Save gitaarik/8735255 to your computer and use it in GitHub Desktop.
Git Submodules basic explanation

Git Submodules basic explanation

Why submodules?

In Git you can add a submodule to a repository. This is basically a repository embedded in your main repository. This can be very useful. A couple of usecases of submodules:

  • Separate big codebases into multiple repositories.

    Useful if you have a big project that contains multiple subprojects. You can make every subproject a submodule. This way you'll have a cleaner Git log, because the commits are specific to a certain submodule.

  • Re-use the submodule in multiple parent repositories.

    Useful if you have multiple repositories that share a common component. With this approach you can easily update that shared component in all the repositories that added them as a submodule. This is a lot more convienient than copy-pasting the code into the repositories.

Basics

When you add a submodule in Git, you don't add the code of the submodule to the main repository, you only add information about the submodule that is added to the main repository. This information describes which commit the submodule is pointing at. This way, the submodule's code won't automatically be updated if the submodule's repository is updated. This is good, because your main repository might not work with the latest commit of the submodule; it prevents unexpected behaviour.

Adding a submodule

You can add a submodule to a repository like this:

git submodule add git@github.com:path_to/submodule.git path-to-submodule

With default configuration, this will check out the code of the submodule.git repository to the path-to-submodule directory, and will add information to the main repository about this submodule, which contains the commit the submodule points to, which will be the current commit of the default branch (usually the master branch) at the time this command is executed.

After this operation, if you do a git status you'll see two files in the Changes to be committed list: the .gitmodules file and the path to the submodule. When you commit and push these files, you'll commit/push the submodule to the origin.

Getting the submodule's code

If a new submodule is created by one person, the other people in the team need to initiate this submodule. First you have to get the information about the submodule, this is retrieved by a normal git pull. If there are new submodules you'll see it in the output of git pull. Then you'll have to initiate them with:

git submodule init

This will pull all the code from the submodule and place it in the directory that it's configured to.

If you've cloned a repository that makes use of submodules, you should also run this command to get the submodule's code. This is not automatically done by git clone. However, if you add the --recurse-submodules flag, it will.

Pushing updates in the submodule

The submodule is just a separate repository. If you want to make changes to it, you should make the changes in its repository and push them like in a regular Git repository: Just execute the git commands in the submodule's directory.
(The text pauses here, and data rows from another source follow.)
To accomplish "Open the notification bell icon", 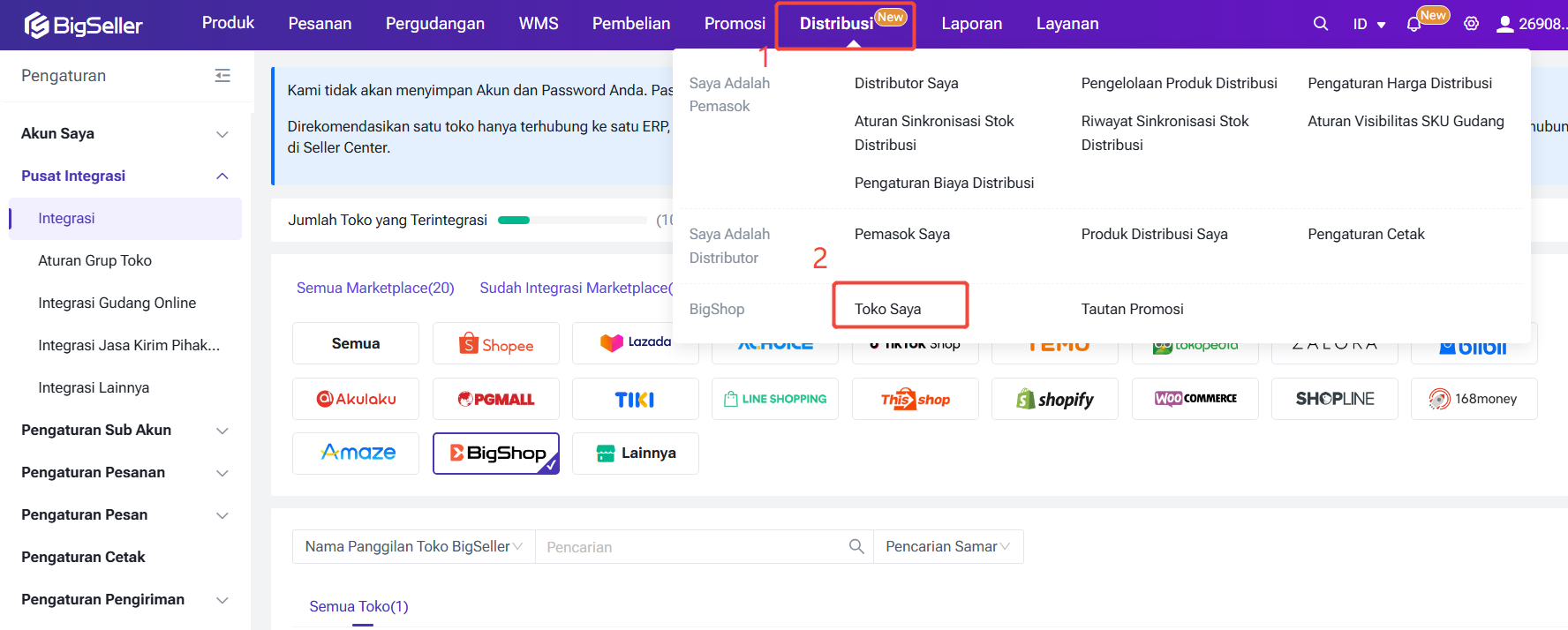I will click(1413, 24).
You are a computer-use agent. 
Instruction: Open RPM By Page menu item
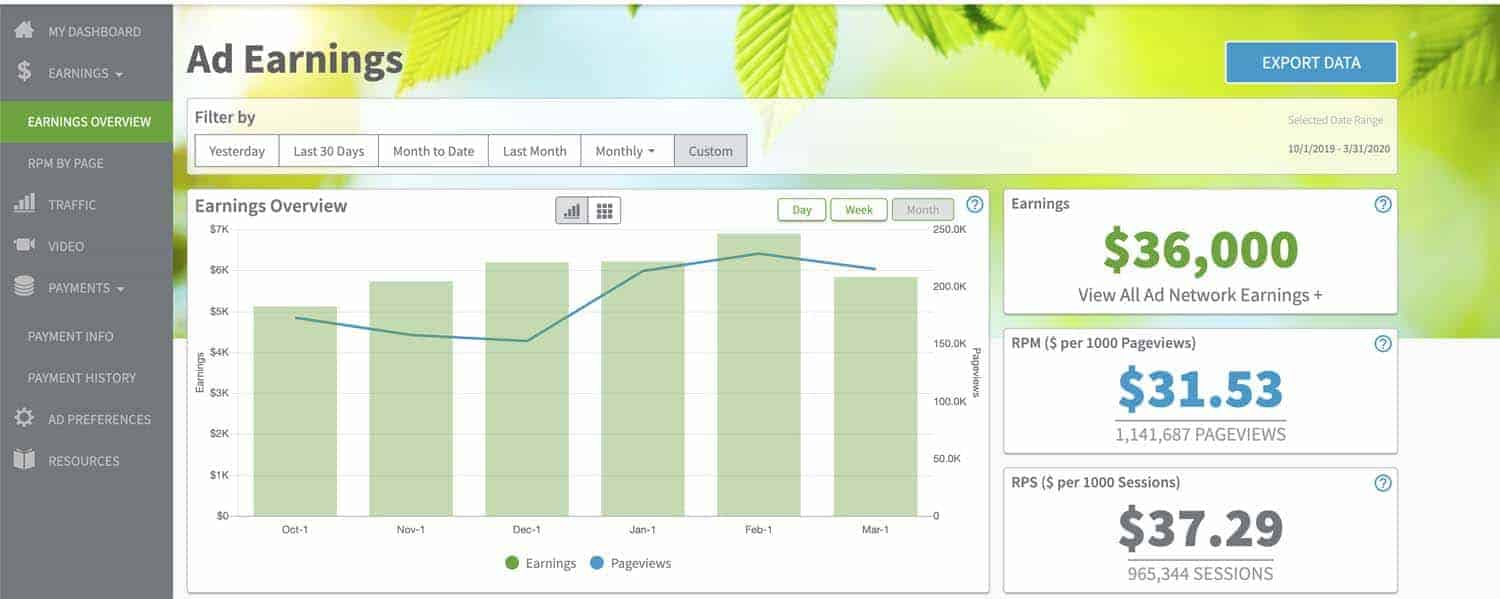pyautogui.click(x=66, y=163)
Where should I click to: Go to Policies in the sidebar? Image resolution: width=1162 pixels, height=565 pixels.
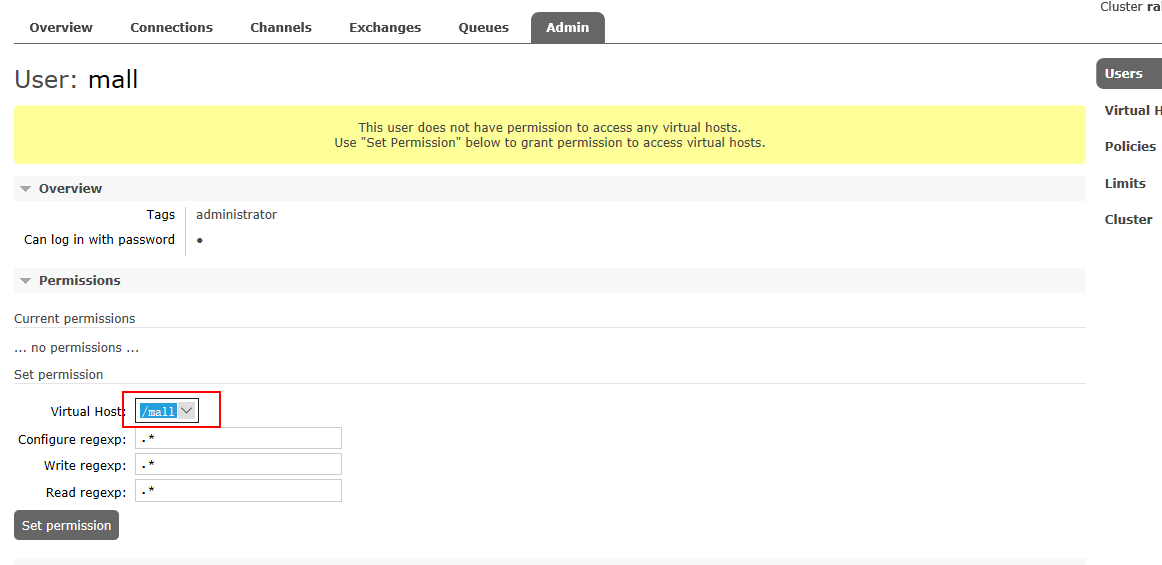(x=1130, y=147)
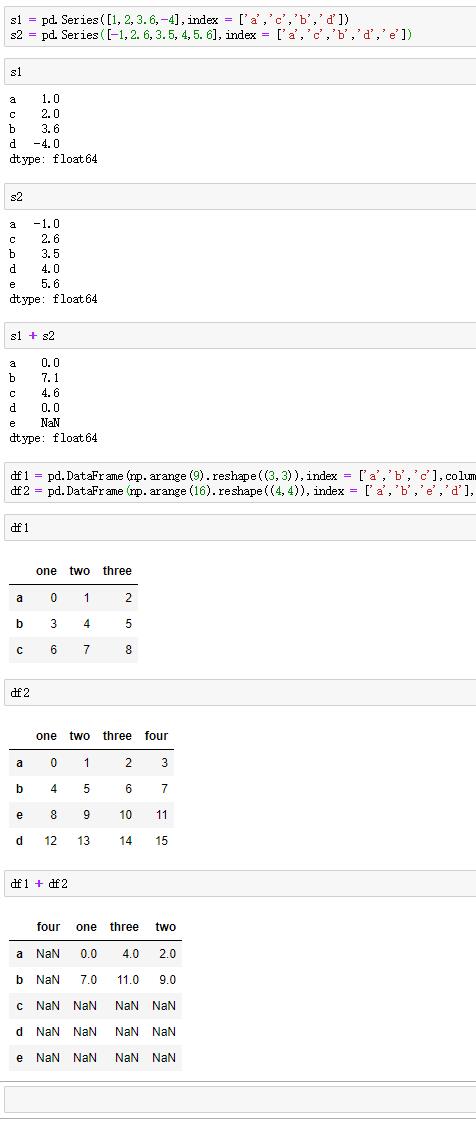Image resolution: width=476 pixels, height=1121 pixels.
Task: Click the empty code cell at the bottom
Action: [x=240, y=1100]
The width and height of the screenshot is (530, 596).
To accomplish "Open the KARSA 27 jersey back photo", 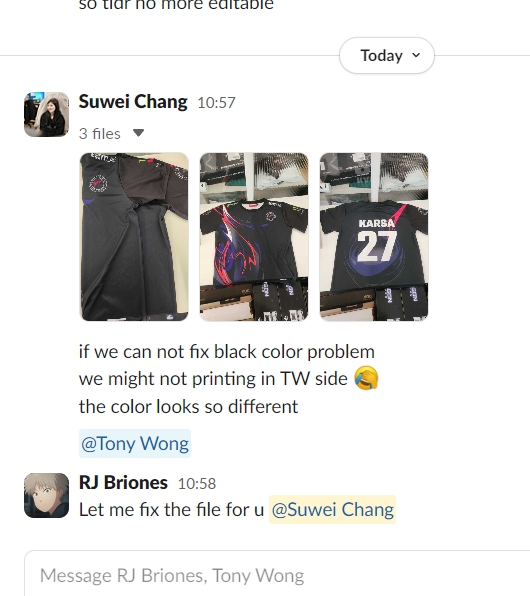I will tap(374, 237).
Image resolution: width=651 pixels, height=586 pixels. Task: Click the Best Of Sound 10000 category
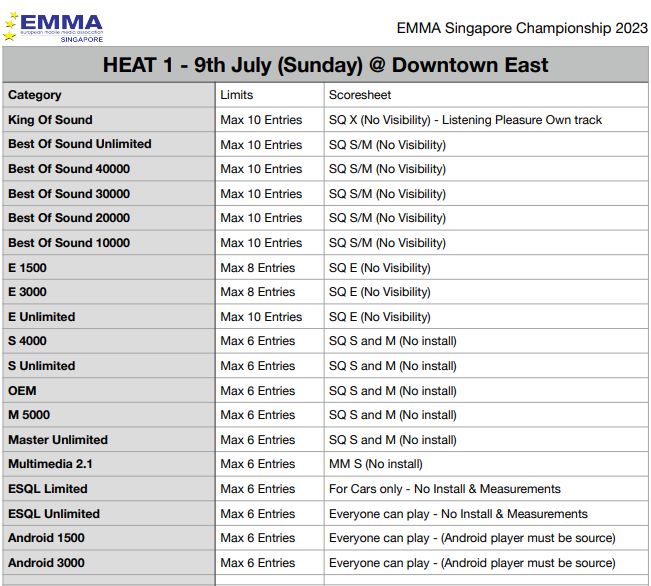(69, 243)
However, you should also let the main repository know that you've updated the submodule's repository, and make it use the new commit of the repository of the submodule. Because if you make new commits inside a submodule, the main repository will still point to the old commit.

If there are changes in the submodule's repository, and you do a git status in the main repository, then the submodule will be in the Changes not staged for commit list, and will have the text (modified content) behind it. This means that the code of the submodule is checked out on a different commit than the main repository is pointing to. To make the main repository point to this new commit, you should create another commit in the main repository.
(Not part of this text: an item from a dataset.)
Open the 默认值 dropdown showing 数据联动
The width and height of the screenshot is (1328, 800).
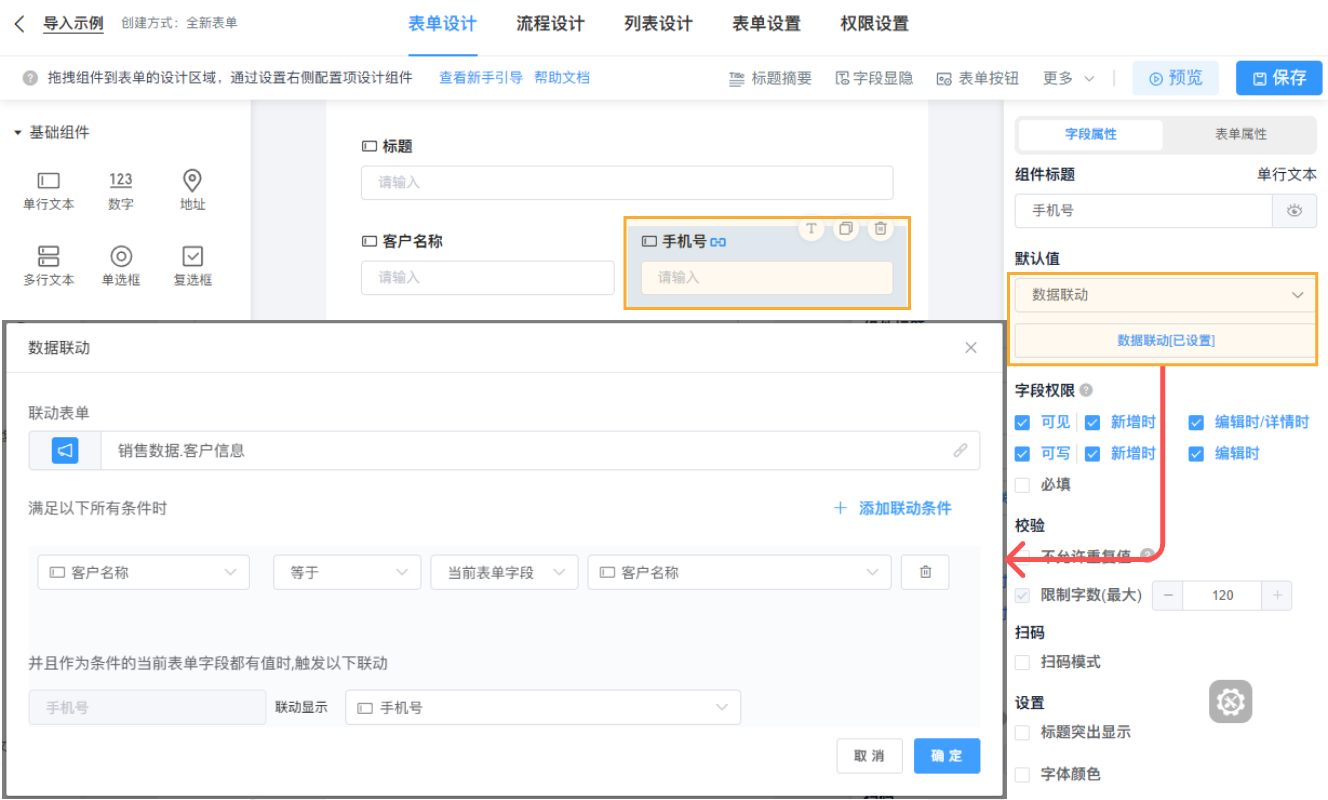click(1164, 296)
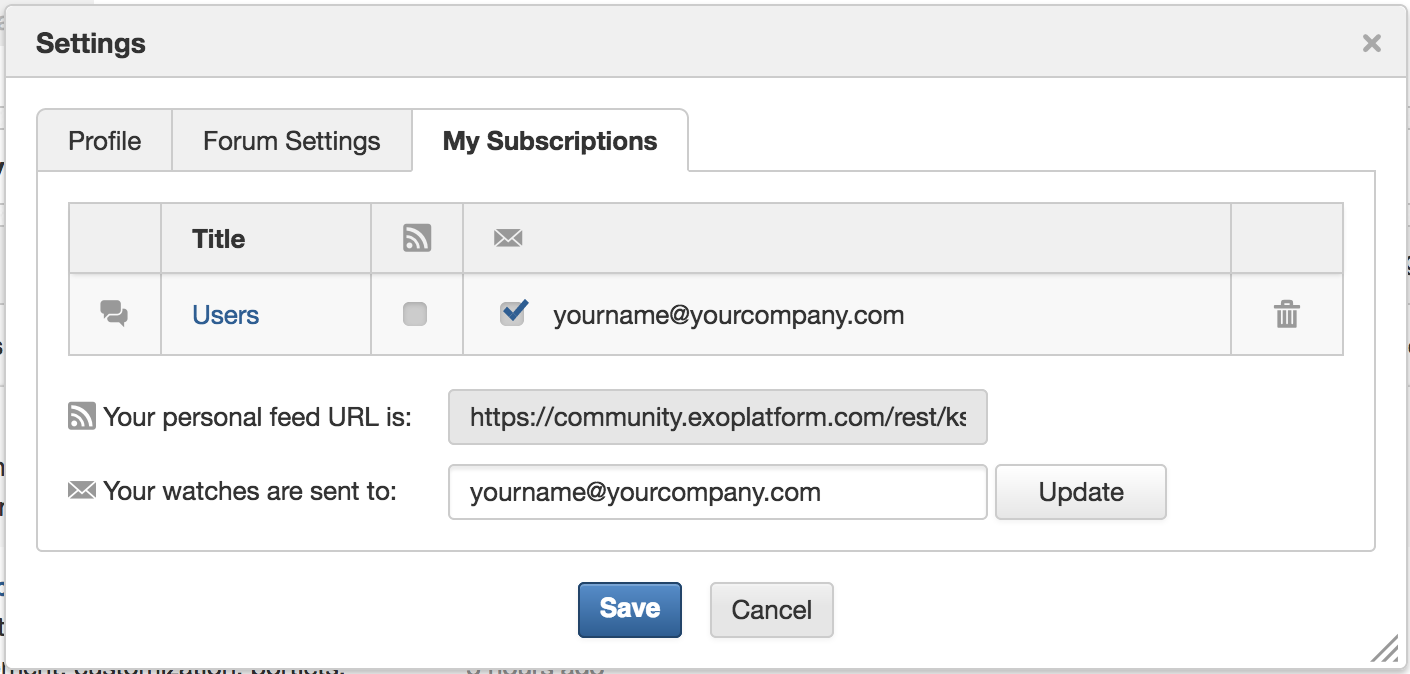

The next sections describe different scenarios on doing this.

Make changes inside a submodule

  • cd inside the submodule directory.
  • Make the desired changes.
  • git commit the new changes.
  • git push the new commit.
  • cd back to the main repository.
  • In git status you'll see that the submodule directory is modified.
  • In git diff you'll see the old and new commit pointers.
  • When you git commit in the main repository, it will update the pointer.
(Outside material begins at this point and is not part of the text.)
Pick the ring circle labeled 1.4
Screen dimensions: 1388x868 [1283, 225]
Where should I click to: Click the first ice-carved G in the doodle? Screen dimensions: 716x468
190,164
Update the submodule pointer to a different commit

  • cd inside the submodule directory.
  • git checkout the branch/commit you want to point to.
  • cd back to the main repository.
  • In git status you'll see that the submodule directory is modified.
  • In git diff you'll see the old and new commit pointers.
  • When you git commit in the main repository, it will update the pointer.

If someone else updated the submodule pointer

If someone updated a submodule, the other team-members should update the code of their submodules. This is not automatically done by git pull, because with git pull it only retrieves the information that the submodule is pointing to another commit, but doesn't update the submodule's code. To update the code of your submodules, you should run:

git submodule update

If a submodule is not initiated yet, add the --init flag. If any submodule has submodules itself, you can add the --recursive flag to recursively init and update submodules.

What happens if you don't run this command?

If you don't run this command, the code of your submodule is checked out to an old commit. When you do git status in the main repository, you will see the submodule in the Changes not staged for commit list with the text (modified content) behind it. If you would do a git status inside the submodule, it would say HEAD detached at <commit-hash>. This is not because you changed the submodule's code, but because its code is checked out to a different commit than the commit used in the main repository. So in the main repo, Git sees this as a change, but actually you just didn't update the submodule. So if you're working with submodules, don't forget to keep your submodules up-to-date.

Making it easier for everyone

It is sometimes annoying if you forget to initiate and update your submodules. Fortunately, there are some tricks to make it easier:

git clone --recurse-submodules

This will clone a repository and also init / update any possible submodules the repository has.

git pull --recurse-submodules

This will pull the main repository and also it's submodules.

And you can make it easier with aliases:

git config --global alias.clone-all 'clone --recurse-submodules'
git config --global alias.pull-all 'pull --recurse-submodules'
@gitaarik
Copy link
Author

Indeed @zhl355, thanks for the feedback :)

@reponemec
Copy link

@gitaarik: Are all @hsaih reviews correct? If so, the blog should be rewritten, thank you.

@gitaarik
Copy link
Author

gitaarik commented Jun 15, 2022

Most of what @hsaih is not entirely correct. The code is never added to the main repository, only a pointer to the commit of the submodule. The code will be checked out on your file system, but it does not appear in the actual main git repository.

Also git pull does a git fetch, and most people typically just use git pull. And advanced users, that use git fetch, will know that git pull does a git fetch and will receive new information about the repository.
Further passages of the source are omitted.